The vigilant reader might have noticed that we have only been talking about node information but have ignored edge information. An example of edge information on the input level could be the bond type between two atoms. How to incorporate this into the model depends critically on the type of this information. If it is a scalar (that is the usual case), then the edge information can just be concatenated with the norm of the relative position and fed as input to the radial neural network in step 2 the figure above. If it was not a scalar but, e.g., a type-1 vector, then this procedure would break equivariance. In this case, the edge feature can be concatenated to the node features at the exact point where they are propagated to the edges. They can hence serve as input to the calculations of keys, queries, and/or values.


That’s it! That was our take on AlphaFold 2 with a special focus on equivariance. AlphaFold 2 is fascinating for all the right reasons. It is an impressive, interdisciplinary piece of intellectual work and will clearly have an impact beyond the scientific community. Beyond that, it might also do a great service to the equivariance community. By no means is it the first time that equivariant neural networks were used to tackle problems in the natural sciences, but it might already be the most prominent instance. We are curious where people will take this next. For more reading around equivariance and AlphaFold, we provided some references in the footnotes. If you want to play around with the code of the SE(3)-Transformer, click here.

Credit: A big thank you to Adam Kosiorek, Bradley Gram-Hansen, Coral Bays-Muchmore, Haobo Wang, and Adam Golinski for helpful discussions and feedback. Fabian is part of the A2I lab at Oxford and funded by the EPSRC Centre for Doctoral Training in Autonomous Intelligent Machines and Systems. Justas is at the Baker Lab which is part of the University of Washington Institute for Protein Design and he is supported by The Open Philanthropy Project Improving Protein Design.

  1. We suggest to read DeepMind’s blog posts for more details: AlphaFold 1, AlphaFold 2. Slides from the CASP14 conference are publicly available here

  2. SE(3) is the group of rotations and translations in 3D. SE is short for special euclidean. DeepMind says ‘3D equivariant transformer’ in their presentation. Most likely, they chose 3D just because the term is a lot more intuitive. 

  3. This is true because the gravitational forces are irrelevant compared to the electrostatic forces that govern the folding of a protein. The process of experimental measuring itself does actually introduce a frame of reference — as any measuring procedure does. 

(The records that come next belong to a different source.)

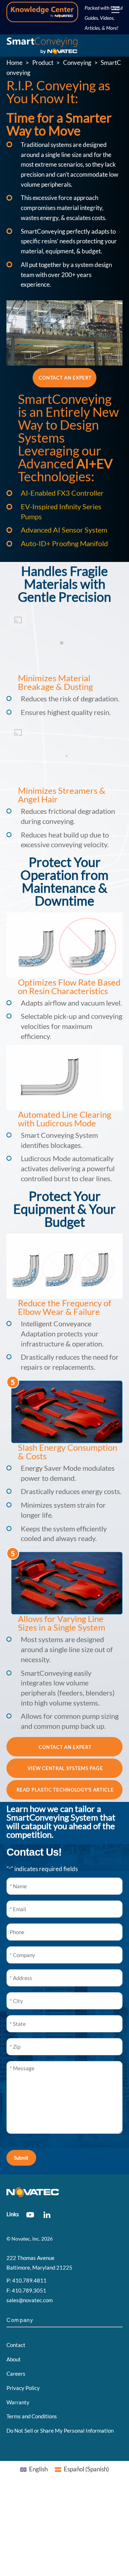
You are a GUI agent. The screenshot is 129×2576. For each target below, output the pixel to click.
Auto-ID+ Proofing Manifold (64, 543)
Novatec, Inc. (25, 2239)
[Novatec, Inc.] (42, 49)
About (13, 2359)
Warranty (17, 2402)
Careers (15, 2373)
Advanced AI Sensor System (64, 529)
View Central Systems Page (65, 1768)
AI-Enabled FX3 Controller (62, 492)
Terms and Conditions (31, 2416)
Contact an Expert (65, 378)
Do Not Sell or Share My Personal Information (60, 2430)
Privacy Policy (23, 2388)
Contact (15, 2345)
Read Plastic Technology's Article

  4. This equation is actually stricter than it needs to be. The transformation $\sigma$ does not have to be the same on both sides of the equation. It just needs to be a representation of the same group. 

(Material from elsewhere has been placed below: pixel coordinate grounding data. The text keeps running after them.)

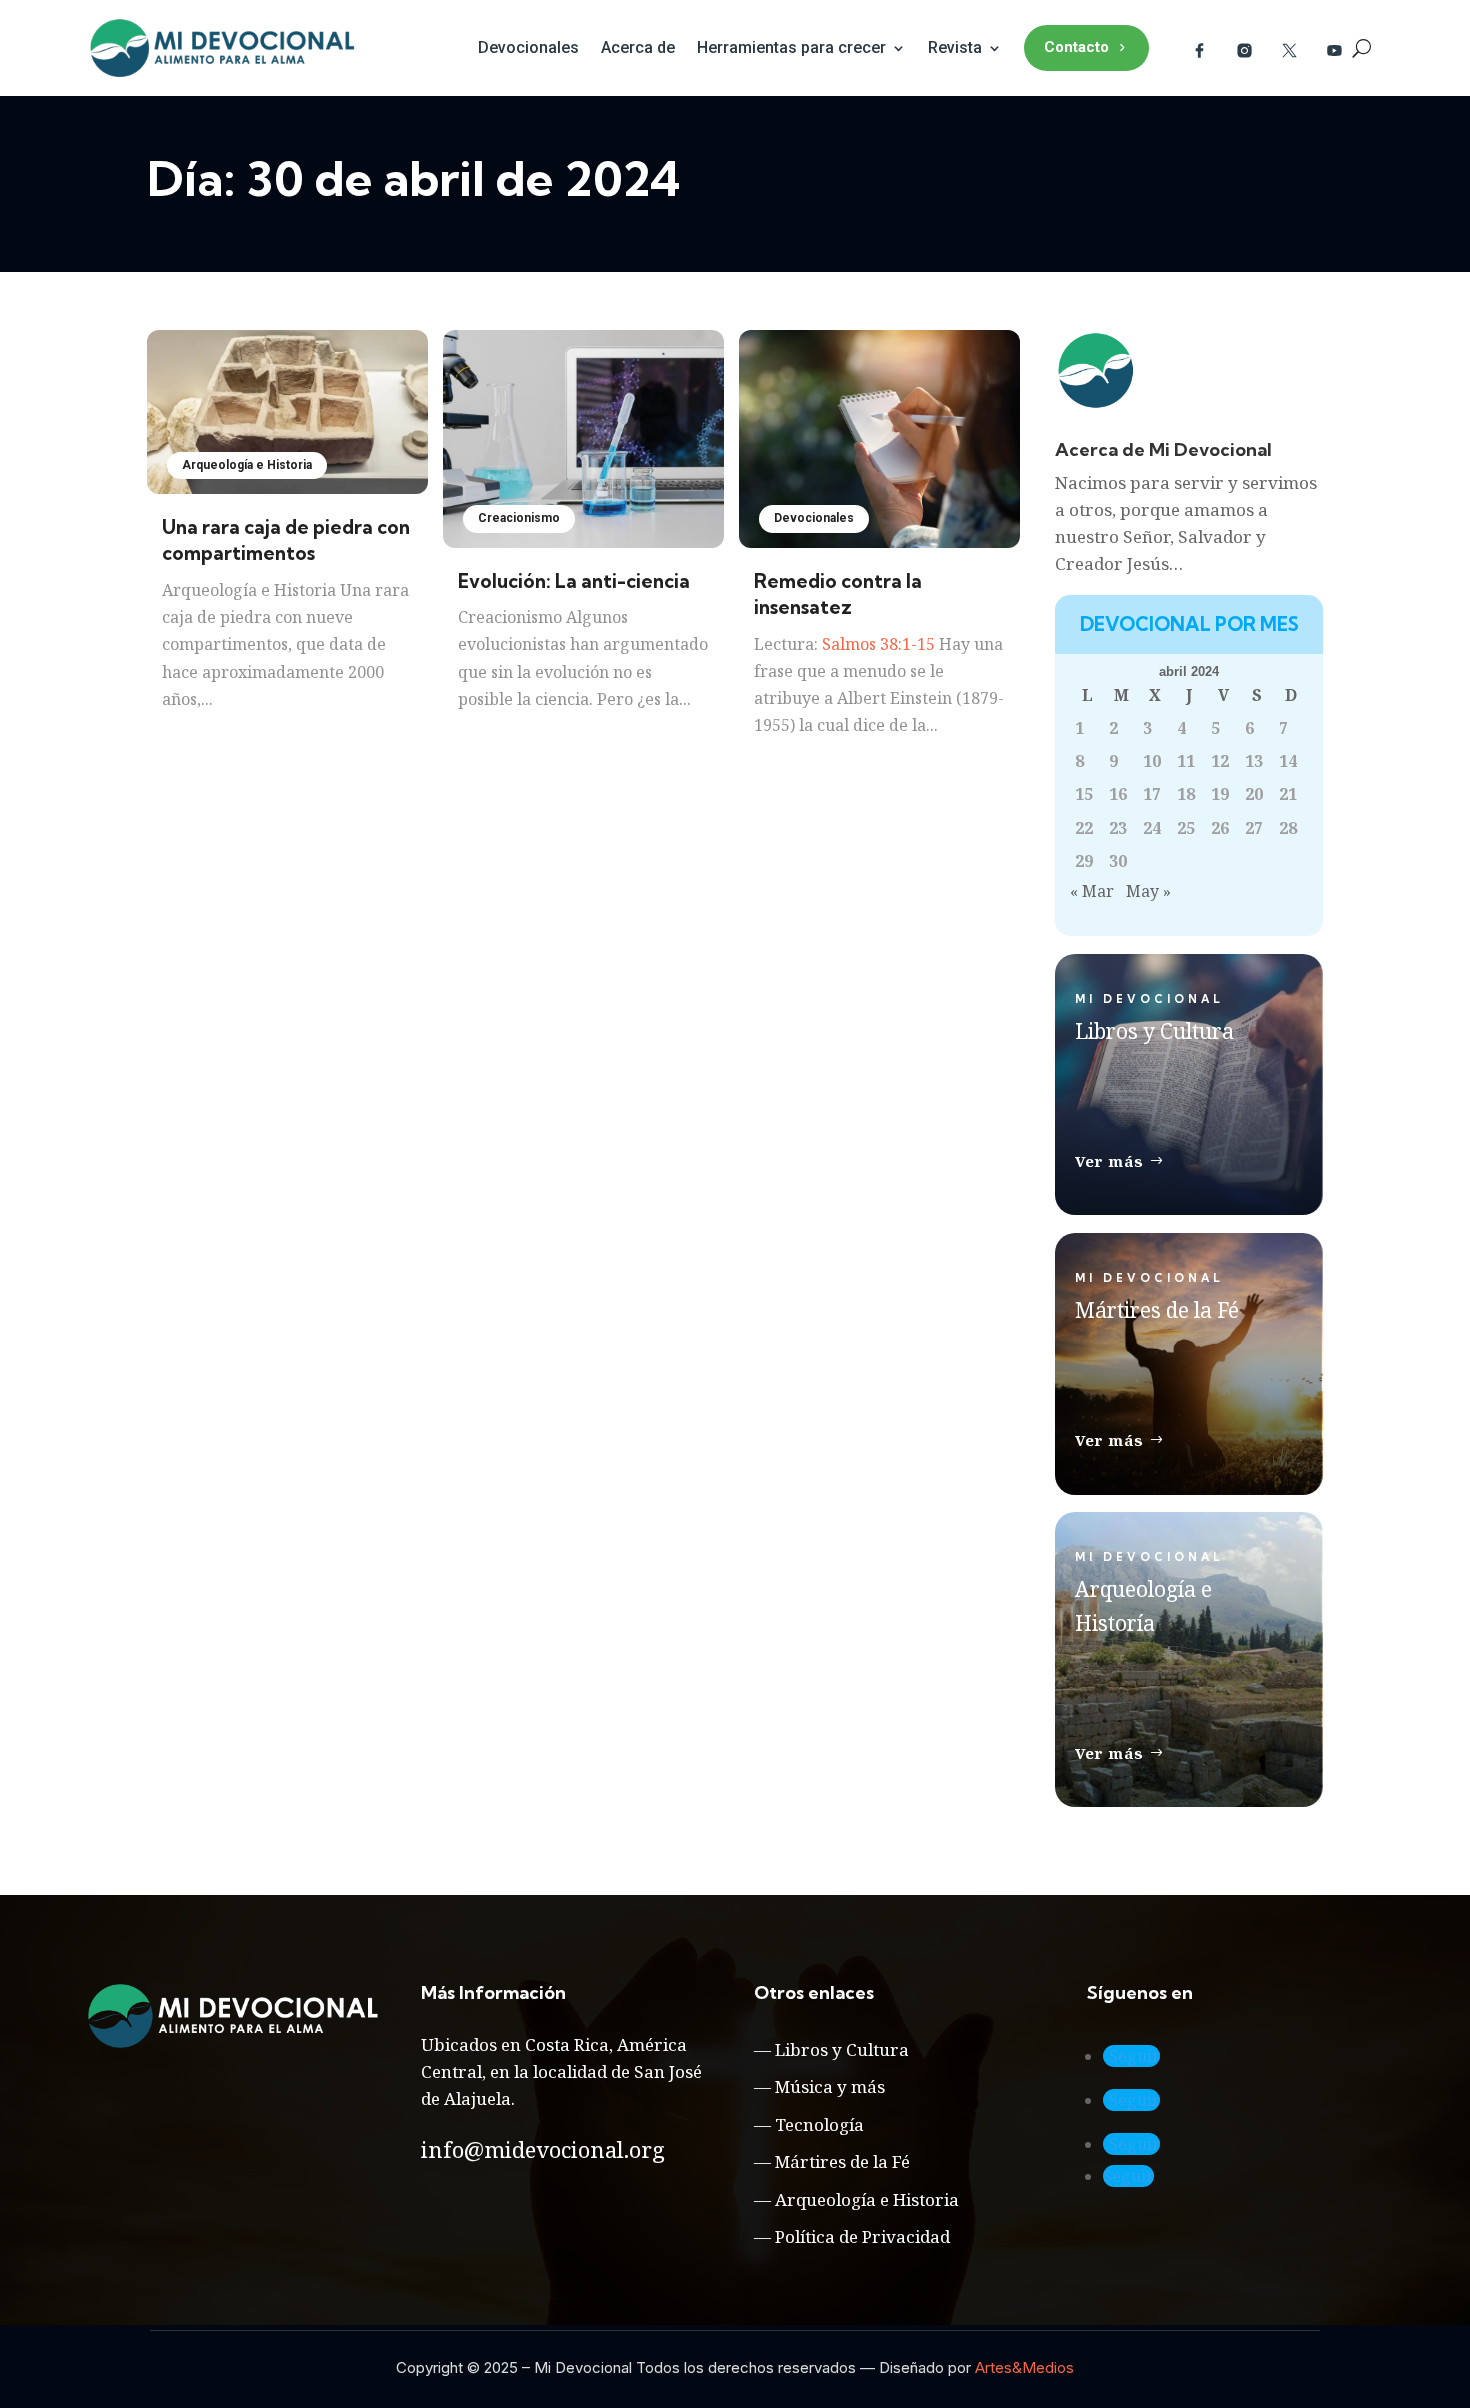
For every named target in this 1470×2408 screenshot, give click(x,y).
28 (1288, 828)
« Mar (1092, 891)
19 (1220, 794)
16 (1118, 794)
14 (1288, 761)
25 (1186, 828)
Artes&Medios (1024, 2367)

  5. Irreducible representations are the basis of multiple works in this area, particularly of 3D Steerable CNNs and Tensor Field Networks. The SE(3)-Transformer is heavily based on both of these. Another set of works uses regular representations. If you want to learn about these, you could read this blog post about Taco Cohen’s seminal work from 2016, or this 2020 paper from Marc Finzi. 

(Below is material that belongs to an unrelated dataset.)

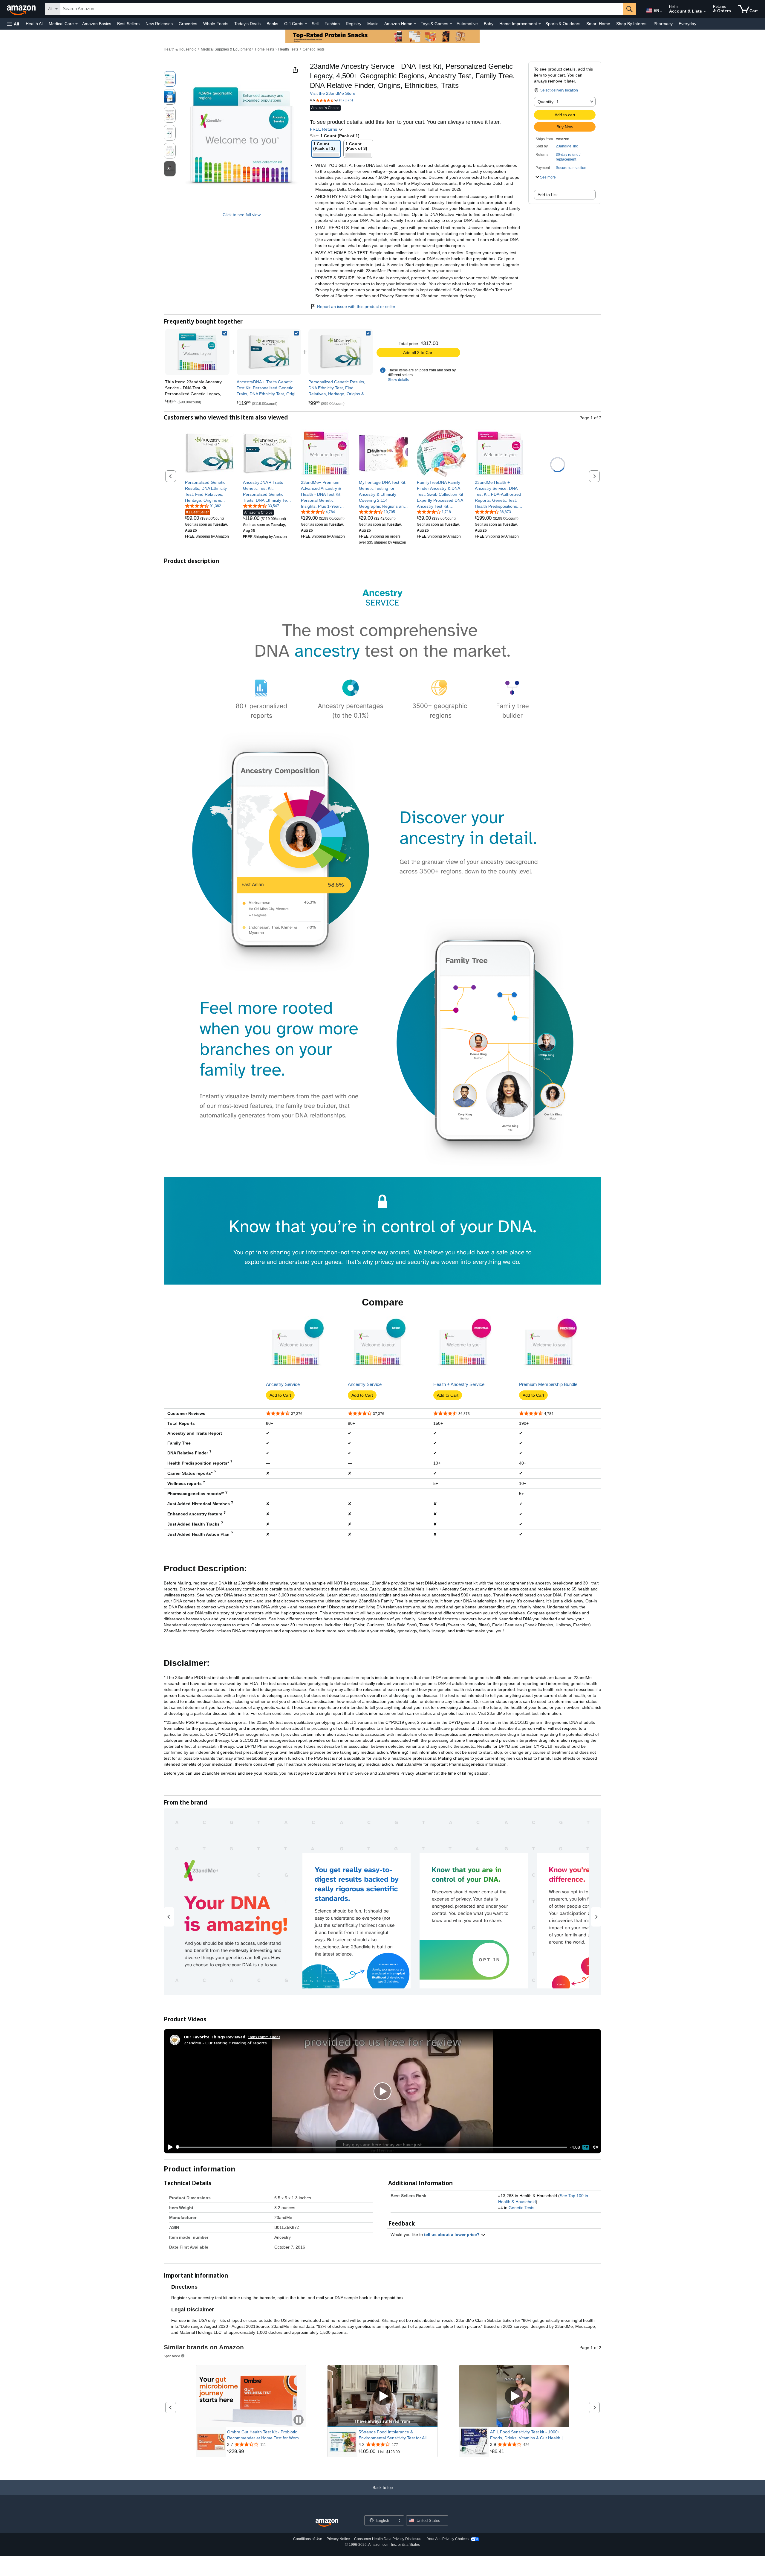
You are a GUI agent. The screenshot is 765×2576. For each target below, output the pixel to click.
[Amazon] (22, 8)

  6. Knowing about spherical harmonics and Clebsch-Gordan coefficients is not important for understanding the rest of the blog post. If you are still curious: the spherical harmonics are a set of functions defined on the surface of a sphere. In fact, they form an orthonormal basis for functions on the sphere, so any function on the sphere can be expressed as a linear combination of spherical harmonics. The Clebsch-Gordan coefficients serve as a change-of-basis matrix and are part of a particular identity when working with irreducible representations (see Eqn. 26 in the SE(3)-Transformer).